Required work —
Please rewrite the material below with every "GUI agent" renamed to "interface assistant", leaving everything else unchanged.

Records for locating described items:
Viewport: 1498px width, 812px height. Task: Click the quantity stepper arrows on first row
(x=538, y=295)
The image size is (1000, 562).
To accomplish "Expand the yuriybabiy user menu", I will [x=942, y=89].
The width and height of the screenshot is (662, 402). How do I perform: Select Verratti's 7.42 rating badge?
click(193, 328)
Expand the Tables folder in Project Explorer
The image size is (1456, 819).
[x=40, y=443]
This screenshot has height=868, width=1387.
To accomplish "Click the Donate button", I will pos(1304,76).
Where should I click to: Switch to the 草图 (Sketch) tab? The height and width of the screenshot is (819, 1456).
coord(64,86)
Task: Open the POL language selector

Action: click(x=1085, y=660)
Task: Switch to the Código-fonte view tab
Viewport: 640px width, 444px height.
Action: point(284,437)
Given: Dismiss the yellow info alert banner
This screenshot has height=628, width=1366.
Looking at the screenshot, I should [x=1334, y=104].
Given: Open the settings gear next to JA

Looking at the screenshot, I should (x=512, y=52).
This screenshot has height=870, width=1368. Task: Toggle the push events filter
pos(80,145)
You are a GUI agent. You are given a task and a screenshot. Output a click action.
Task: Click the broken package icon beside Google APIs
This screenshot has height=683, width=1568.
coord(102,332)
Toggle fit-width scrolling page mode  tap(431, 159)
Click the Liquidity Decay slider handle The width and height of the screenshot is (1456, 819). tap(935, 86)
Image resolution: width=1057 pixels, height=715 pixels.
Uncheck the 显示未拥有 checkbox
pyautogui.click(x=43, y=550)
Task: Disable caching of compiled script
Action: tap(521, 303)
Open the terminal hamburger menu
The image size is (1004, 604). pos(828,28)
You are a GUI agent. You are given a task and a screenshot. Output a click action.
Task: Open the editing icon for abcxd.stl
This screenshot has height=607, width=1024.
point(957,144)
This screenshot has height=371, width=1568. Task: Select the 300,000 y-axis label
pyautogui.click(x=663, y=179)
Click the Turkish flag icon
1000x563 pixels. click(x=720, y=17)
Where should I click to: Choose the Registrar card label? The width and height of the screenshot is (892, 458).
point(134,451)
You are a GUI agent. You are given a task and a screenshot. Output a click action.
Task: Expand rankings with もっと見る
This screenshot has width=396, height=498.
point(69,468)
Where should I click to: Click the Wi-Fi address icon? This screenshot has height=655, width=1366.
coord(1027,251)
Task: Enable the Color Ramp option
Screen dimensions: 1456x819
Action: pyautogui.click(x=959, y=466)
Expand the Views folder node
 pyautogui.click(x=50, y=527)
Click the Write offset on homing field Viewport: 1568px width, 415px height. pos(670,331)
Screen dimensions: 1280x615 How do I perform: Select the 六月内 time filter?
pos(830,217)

Complete output —
Viewport: 1498px width, 812px height. Task: Click the quantity stepper arrows on first row
(x=538, y=295)
The image size is (1000, 562).
To accomplish "Expand the yuriybabiy user menu", I will [x=942, y=89].
The width and height of the screenshot is (662, 402). How do I perform: Select Verratti's 7.42 rating badge?
click(193, 328)
Expand the Tables folder in Project Explorer
The image size is (1456, 819).
[x=40, y=443]
This screenshot has height=868, width=1387.
To accomplish "Click the Donate button", I will pos(1304,76).
Where should I click to: Switch to the 草图 (Sketch) tab? The height and width of the screenshot is (819, 1456).
coord(64,86)
Task: Open the POL language selector

Action: click(x=1085, y=660)
Task: Switch to the Código-fonte view tab
Viewport: 640px width, 444px height.
Action: point(284,437)
Given: Dismiss the yellow info alert banner
This screenshot has height=628, width=1366.
Looking at the screenshot, I should [x=1334, y=104].
Given: Open the settings gear next to JA

Looking at the screenshot, I should (x=512, y=52).
This screenshot has height=870, width=1368. Task: Toggle the push events filter
pos(80,145)
You are a interface assistant. You are given a task and a screenshot. Output a click action.
Task: Click the broken package icon beside Google APIs
This screenshot has height=683, width=1568.
coord(102,332)
Toggle fit-width scrolling page mode  tap(431, 159)
Click the Liquidity Decay slider handle The width and height of the screenshot is (1456, 819). tap(935, 86)
Image resolution: width=1057 pixels, height=715 pixels.
Uncheck the 显示未拥有 checkbox
pyautogui.click(x=43, y=550)
Task: Disable caching of compiled script
Action: tap(521, 303)
Open the terminal hamburger menu
The image size is (1004, 604). pos(828,28)
You are a interface assistant. You are given a task and a screenshot. Output a click action.
Task: Open the editing icon for abcxd.stl
This screenshot has height=607, width=1024.
point(957,144)
This screenshot has height=371, width=1568. Task: Select the 300,000 y-axis label
pyautogui.click(x=663, y=179)
Click the Turkish flag icon
1000x563 pixels. click(x=720, y=17)
Where should I click to: Choose the Registrar card label? The width and height of the screenshot is (892, 458).
point(134,451)
You are a interface assistant. You are given a task and a screenshot. Output a click action.
Task: Expand rankings with もっと見る
This screenshot has width=396, height=498.
point(69,468)
Where should I click to: Click the Wi-Fi address icon? This screenshot has height=655, width=1366.
coord(1027,251)
Task: Enable the Color Ramp option
Screen dimensions: 1456x819
Action: pyautogui.click(x=959, y=466)
Expand the Views folder node
 pyautogui.click(x=50, y=527)
Click the Write offset on homing field Viewport: 1568px width, 415px height. pos(670,331)
Screen dimensions: 1280x615 How do I perform: Select the 六月内 time filter?
pos(830,217)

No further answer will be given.